Sport

Iga Świątek poznała rywalkę w IV rundzie Australian Open. Idzie jak burza!

2025-01-18

Autor: Katarzyna

Iga Świątek triumfuje w III rundzie

Iga Świątek (2. WTA) zaprezentowała się znakomicie w III rundzie Australian Open, pokonując Brytyjkę Emmę Raducanu (61. WTA) w spektakularnym stylu, wygrywając 6:1, 6:0. Dziennikarz Sport.pl, Dominik Senkowski, podkreślił, że Iga nie dała szans swojej rywalce, co tylko potwierdza jej znakomite umiejętności na korcie.

Nowa rywalka w IV rundzie

Dwie godziny po meczu, Iga poznała swoją rywalkę w IV rundzie Australian Open. Zwyciężczynią pojedynku między Evą Lys (Niemcy, 128. WTA) a Jaqueline Cristian (Rumunia, 82. WTA) była Lys. W związku z tym, niezależnie od tego, kto wygrał, Iga stała się zdecydowaną faworytką w walce o ćwierćfinał turnieju.

Droga Ewy Lys do IV rundy

Eva Lys dotarła do głównego turnieju z kwalifikacji jako szczęśliwa przegrana, pomimo wcześniejszej porażki w decydującym meczu z australijską zawodniczką Destanee Aiava (195. WTA) – 1:6, 6:2, 4:6. Skorzystała na wycofaniu się Anny Kalinskiej, co otworzyło jej drogę do startu w głównym turnieju. W dwóch pierwszych rundach zaskoczyła wszystkich, pokonując wyżej notowane rywalki: Kimberly Birrell (101. WTA) 6:2, 6:2 oraz Warwarę Graczową (Francja, 69. WTA) 6:2, 3:6, 6:4.

Zacięty mecz między Lys a Cristianem

Mecz między Lys a Cristianem był zacięty.
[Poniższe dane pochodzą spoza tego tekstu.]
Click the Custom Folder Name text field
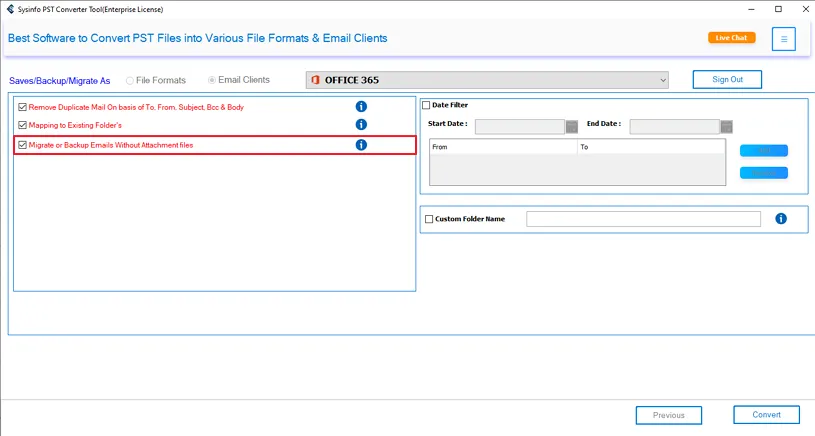This screenshot has height=436, width=815. click(x=643, y=219)
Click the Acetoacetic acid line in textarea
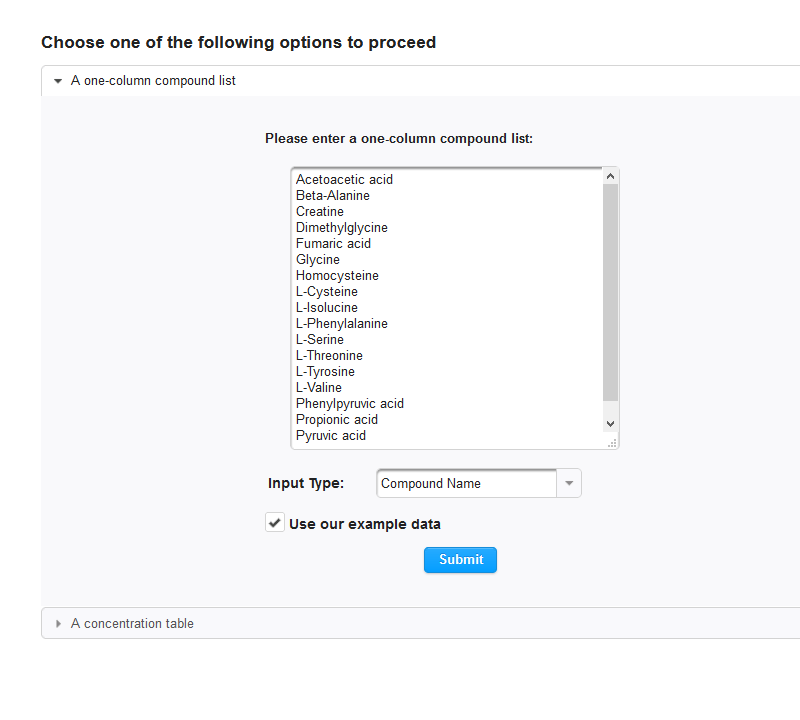Image resolution: width=800 pixels, height=720 pixels. (x=344, y=180)
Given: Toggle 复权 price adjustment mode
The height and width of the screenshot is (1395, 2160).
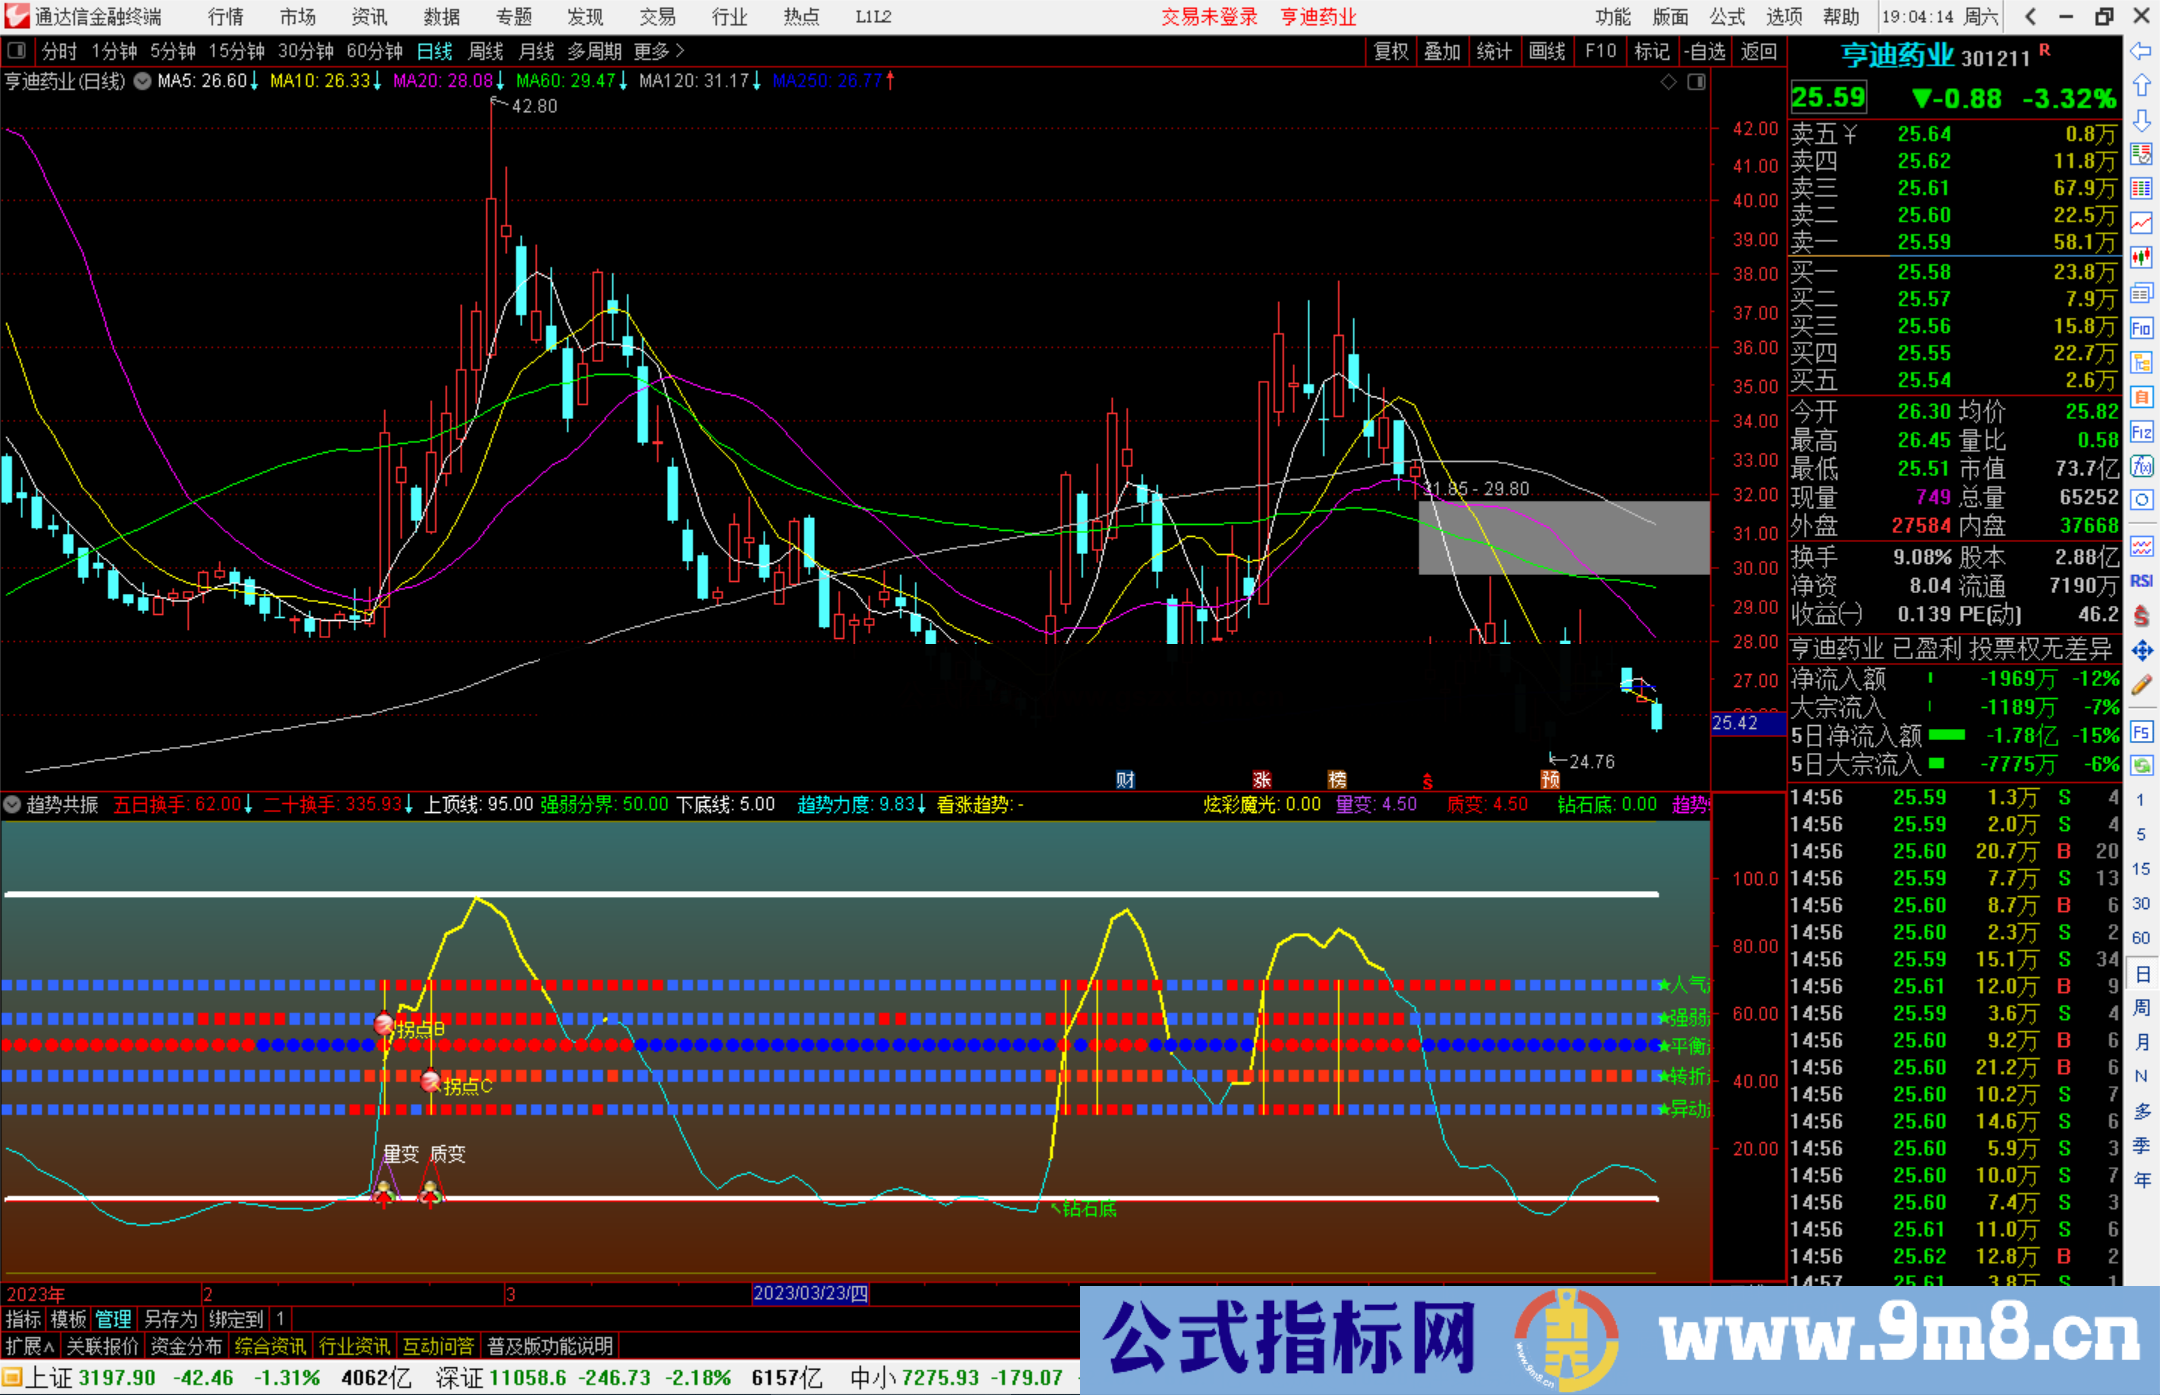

Rumunka zaczęła go lepiej, prowadząc 4:1 po podwójnym przełamaniu. Niemka zdołała jednak odwrócić sytuację, zdobywając dwa gemy z rzędu. Mimo że Lys nie wykorzystała szans na doprowadzenie do remisu, wygrała drugą partię 6:3, co doprowadziło do decydującego seta. W tym Lys przełamała rywalkę już na początku, a następnie kontrolowała przebieg meczu, triumfując po dwóch godzinach i 28 minutach, z wynikiem 4:6, 6:3, 6:3.

Statystyki meczu

Warto zauważyć, że Lys popełniła tylko dwa niewymuszone błędy więcej od Christian (48-46), ale zdobyła ponad dwa razy więcej punktów bezpośrednich (34-16). Ostateczna forma Igi Świątek i jej rywalek pokazuje, że w tym turnieju emocji nie zabraknie! Ciekawi, jak poradzą sobie w kolejnych meczach, zwłaszcza w konfrontacji z Iga, która zdaje się być w doskonałej formie.